Work instructions: Copy the data from the line containing "Viewport: 445px width, 206px height." through the end of the data, keeping the requests unchanged and shifting every coordinate in the answers by adding 13 to each number.
┌─ Stored rows
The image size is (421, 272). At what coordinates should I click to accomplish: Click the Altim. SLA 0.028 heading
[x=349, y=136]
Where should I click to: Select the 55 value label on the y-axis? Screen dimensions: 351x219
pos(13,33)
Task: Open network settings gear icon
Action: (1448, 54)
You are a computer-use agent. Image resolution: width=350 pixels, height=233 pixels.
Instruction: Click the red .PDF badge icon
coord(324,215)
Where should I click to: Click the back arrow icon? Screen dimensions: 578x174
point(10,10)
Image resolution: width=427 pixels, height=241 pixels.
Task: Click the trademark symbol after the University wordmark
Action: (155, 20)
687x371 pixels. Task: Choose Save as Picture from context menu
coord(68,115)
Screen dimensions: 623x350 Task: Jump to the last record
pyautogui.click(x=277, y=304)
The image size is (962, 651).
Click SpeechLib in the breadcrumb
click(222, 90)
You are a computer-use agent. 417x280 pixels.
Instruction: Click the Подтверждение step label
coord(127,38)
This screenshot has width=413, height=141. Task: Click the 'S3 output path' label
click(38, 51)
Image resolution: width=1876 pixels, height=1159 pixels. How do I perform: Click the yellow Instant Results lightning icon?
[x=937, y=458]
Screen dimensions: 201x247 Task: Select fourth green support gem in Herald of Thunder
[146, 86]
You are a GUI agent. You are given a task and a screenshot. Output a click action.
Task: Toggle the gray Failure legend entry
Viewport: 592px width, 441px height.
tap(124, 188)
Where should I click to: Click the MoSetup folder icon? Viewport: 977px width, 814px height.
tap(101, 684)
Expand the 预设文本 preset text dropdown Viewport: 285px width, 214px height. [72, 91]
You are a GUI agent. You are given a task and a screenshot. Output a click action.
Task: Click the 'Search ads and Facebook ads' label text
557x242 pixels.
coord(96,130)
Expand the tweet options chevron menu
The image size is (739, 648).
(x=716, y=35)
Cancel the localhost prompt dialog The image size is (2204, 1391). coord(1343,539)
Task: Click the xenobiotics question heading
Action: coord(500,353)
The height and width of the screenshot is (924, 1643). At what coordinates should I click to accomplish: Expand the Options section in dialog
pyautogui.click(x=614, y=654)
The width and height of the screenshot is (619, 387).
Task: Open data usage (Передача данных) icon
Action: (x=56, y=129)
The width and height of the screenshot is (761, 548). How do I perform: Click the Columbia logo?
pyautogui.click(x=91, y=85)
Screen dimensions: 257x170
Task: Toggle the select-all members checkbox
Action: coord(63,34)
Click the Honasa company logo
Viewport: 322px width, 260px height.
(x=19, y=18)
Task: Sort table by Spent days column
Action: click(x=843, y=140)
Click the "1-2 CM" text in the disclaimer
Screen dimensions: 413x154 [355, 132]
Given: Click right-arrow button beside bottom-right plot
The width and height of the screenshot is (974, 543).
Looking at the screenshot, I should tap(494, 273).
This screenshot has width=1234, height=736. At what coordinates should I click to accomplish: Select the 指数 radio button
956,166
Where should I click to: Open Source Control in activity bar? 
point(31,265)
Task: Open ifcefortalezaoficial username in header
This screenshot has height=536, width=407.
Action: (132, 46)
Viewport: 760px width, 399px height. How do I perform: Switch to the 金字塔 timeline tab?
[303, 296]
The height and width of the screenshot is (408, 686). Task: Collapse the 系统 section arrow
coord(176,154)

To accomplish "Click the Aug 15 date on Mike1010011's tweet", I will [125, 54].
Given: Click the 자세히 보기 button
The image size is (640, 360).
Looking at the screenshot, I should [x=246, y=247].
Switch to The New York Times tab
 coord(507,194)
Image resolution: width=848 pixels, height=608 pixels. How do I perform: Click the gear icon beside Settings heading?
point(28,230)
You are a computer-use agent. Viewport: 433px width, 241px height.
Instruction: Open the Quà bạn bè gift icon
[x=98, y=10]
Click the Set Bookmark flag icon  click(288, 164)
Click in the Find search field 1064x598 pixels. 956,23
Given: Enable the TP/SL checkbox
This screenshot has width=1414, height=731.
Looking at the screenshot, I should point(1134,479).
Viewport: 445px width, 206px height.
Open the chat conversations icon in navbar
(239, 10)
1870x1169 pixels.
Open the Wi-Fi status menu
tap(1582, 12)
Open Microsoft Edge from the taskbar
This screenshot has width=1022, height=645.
└─
Exercise result:
Viewport: 445px width, 206px height.
Open the chat conversations icon in navbar
(252, 23)
1870x1169 pixels.
Open the Wi-Fi status menu
tap(1595, 25)
Open Microsoft Edge from the taskbar
This screenshot has width=1022, height=645.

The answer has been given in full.